Schwartz D. An Analysis of 38 Pregnant Women with COVID-19, Their Newborn Infants, and Maternal-Fetal Transmission of SARS-CoV-2: Maternal Coronavirus Infections and Pregnancy Outcomes. Arch Pathol Lab Med. Mar 2020.
5. What factors determine optimal timing of surgery in patients who have been COVID positive?
There is no evidence to suggest optimal timing of surgery in COVID positive patients. Surgery should be scheduled with advice from a multidisciplinary team of experts including cardiac medical, cardiac surgical, and infectious diseases as indicated. If prudent, surgery should be delayed until a test has been repeated (typically after 14 days) and is negative.
6. Can an asymptomatic COVID +child transmit the virus?
Yes, asymptomatic patients may shed virus and may transmit virus.
7. Which CHD population should we worry about most?

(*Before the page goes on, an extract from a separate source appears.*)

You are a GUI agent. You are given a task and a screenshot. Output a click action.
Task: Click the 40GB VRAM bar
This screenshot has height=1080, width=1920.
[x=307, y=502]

Which pediatric patients are at highest risk?
Teenagers are the most likely to develop symptomatic or severe disease, particularly those who are obese, have type 2 diabetes, or hypertension. Thus, the post-repair cardiac population may be at risk of severe disease. Children have had mild disease in general, though we do not yet have data about infants with congenital heart disease. There are some case series to suggest more significant disease in infants <1 year of life compared with other younger children, again data is sparse.
Cruz AT, et al. COVID-19 in Children: Initial Characterization of the Pediatric Disease. Pediatrics. 2020 Mar 16.
8. Is there a role for antiviral therapy?
In some critically ill children there may be a role for specific antiviral therapy. Remdesivir is an antiviral being studied in adults in several RCTs and may be used in children through single patient expanded access requests. There may also be a role for convalescent serum (plasma from patients who have had COVID-19 and now have antibodies) during pediatric critical illness. Additionally, Hydroxychloroquine can be considered in some situations, though extreme care should be considered in patients at increased risk of prolonged QTc. The use of corticosteroids is not recommended as it may prolong viral replication.
https://www.nature.com/articles/d41573-020-00016-0 Wang et al. Remdesivir and chloroquine effectively inhibit the recently emerged novel coronavirus (2019-nCoV) in vitro. Cell Research 2020.
9. Is there a role for therapeutic plasma exchange?
Plasma exchange is unlikely to be useful as the major reservoirs for this virus are respiratory tract and GI tract. However, as above, convalescent serum (infusion of plasma from patients with prior infection) may have a role.
10. What are potential strategies to mitigate the reported IL-6 cytokine storm?
Tocilizumab is an anti-IL6 therapy which is used in cytokine storms associated with certain oncologic therapies (for instance, CAR-T therapy). It may also be used in children with COVID-19 and is specifically being considered for those with very high levels of IL-6. It may potentiate a multitude of side effects including sepsis-like events, so should be used in conjunction with Pediatric ICU and Pediatric ID physicians.
Luo P, Liu Y, Qiu L, Liu X, Liu D, Li J. Tocilizumab treatment in COVID-19: a single center experience. J Med Virol. 2020 Apr 6.